● STATED PROBLEM:
Copy the records from the start through the line with "pyautogui.click(x=289, y=218)", including that line, and swap "Approve" for "Reject". Leave everything else unchanged.

[Records from a collection]
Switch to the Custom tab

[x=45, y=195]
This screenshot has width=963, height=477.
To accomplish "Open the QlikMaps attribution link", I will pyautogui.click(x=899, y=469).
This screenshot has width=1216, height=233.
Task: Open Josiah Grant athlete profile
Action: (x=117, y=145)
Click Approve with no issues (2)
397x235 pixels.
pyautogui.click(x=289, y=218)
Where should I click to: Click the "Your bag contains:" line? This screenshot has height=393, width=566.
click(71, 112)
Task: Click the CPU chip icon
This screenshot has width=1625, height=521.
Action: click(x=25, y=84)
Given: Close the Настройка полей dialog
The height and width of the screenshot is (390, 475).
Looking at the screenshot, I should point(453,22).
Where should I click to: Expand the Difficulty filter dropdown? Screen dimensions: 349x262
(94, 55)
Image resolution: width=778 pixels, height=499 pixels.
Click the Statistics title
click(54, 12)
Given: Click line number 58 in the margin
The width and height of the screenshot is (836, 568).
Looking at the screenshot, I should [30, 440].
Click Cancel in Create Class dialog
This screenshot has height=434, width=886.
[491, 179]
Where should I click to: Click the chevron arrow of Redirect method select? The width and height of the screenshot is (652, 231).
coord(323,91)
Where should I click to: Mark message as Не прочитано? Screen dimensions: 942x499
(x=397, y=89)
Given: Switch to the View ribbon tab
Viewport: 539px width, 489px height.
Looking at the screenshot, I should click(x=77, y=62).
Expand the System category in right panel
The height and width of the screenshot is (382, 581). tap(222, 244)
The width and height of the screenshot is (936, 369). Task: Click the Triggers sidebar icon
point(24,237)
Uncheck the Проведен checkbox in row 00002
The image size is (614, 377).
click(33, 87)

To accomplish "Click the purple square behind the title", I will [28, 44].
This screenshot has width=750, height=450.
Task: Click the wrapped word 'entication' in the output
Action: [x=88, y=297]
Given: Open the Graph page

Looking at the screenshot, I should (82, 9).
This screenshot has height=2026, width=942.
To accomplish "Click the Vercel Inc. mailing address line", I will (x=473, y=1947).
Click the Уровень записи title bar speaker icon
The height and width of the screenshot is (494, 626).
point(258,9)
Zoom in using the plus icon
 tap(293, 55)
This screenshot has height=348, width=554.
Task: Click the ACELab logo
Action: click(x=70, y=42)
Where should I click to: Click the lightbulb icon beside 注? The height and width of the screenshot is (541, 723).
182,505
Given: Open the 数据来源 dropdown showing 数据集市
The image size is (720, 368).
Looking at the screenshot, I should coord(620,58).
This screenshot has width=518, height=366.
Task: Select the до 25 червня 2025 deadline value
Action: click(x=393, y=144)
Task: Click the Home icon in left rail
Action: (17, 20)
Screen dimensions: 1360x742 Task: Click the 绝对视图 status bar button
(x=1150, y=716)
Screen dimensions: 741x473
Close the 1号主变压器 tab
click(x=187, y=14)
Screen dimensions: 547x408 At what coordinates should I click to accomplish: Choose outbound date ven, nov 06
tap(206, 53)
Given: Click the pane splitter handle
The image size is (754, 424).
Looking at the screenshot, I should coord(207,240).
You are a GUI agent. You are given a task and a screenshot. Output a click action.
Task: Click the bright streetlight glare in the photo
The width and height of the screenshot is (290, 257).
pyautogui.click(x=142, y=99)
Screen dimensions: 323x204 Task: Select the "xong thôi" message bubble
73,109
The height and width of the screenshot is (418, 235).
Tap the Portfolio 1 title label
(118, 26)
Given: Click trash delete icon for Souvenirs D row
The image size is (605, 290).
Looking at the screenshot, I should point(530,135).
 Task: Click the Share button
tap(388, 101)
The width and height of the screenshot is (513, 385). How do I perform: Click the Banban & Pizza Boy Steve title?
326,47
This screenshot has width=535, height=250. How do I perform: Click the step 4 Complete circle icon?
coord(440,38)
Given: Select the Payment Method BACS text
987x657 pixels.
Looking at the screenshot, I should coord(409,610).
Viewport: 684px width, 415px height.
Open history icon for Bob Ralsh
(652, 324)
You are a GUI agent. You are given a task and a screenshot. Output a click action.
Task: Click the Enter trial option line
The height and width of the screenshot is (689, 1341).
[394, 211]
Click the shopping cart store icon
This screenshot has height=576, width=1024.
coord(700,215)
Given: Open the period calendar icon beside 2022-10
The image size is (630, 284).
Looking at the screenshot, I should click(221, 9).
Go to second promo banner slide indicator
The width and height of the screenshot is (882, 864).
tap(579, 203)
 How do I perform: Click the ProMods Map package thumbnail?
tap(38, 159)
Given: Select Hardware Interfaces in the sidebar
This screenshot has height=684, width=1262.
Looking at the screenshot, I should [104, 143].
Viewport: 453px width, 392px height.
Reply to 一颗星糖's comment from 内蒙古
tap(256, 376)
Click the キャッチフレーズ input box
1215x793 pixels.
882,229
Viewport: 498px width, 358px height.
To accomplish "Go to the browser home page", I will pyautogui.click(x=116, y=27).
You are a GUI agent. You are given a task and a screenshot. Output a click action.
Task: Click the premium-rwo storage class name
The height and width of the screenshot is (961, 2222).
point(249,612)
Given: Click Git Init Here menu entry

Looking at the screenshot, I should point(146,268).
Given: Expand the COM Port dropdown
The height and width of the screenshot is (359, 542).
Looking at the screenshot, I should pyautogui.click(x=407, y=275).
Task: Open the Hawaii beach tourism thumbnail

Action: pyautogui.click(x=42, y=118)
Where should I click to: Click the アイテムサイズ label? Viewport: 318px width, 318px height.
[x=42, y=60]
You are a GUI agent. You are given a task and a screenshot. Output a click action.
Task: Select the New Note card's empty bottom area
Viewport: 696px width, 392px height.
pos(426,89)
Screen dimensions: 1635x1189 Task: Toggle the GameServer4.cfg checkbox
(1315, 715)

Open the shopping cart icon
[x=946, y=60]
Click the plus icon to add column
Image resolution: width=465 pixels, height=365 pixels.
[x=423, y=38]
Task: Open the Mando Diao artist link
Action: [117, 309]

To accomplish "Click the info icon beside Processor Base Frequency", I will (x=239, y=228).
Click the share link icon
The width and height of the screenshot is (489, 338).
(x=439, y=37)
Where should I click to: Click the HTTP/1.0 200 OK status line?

● SOLUTION TO THE PROBLEM:
Switch to the Custom tab

[x=45, y=195]
This screenshot has width=963, height=477.
To accomplish "Open the QlikMaps attribution link", I will pyautogui.click(x=899, y=469).
This screenshot has width=1216, height=233.
Task: Open Josiah Grant athlete profile
Action: (x=117, y=145)
Click Reject with no issues (2)
397x235 pixels.
pyautogui.click(x=289, y=218)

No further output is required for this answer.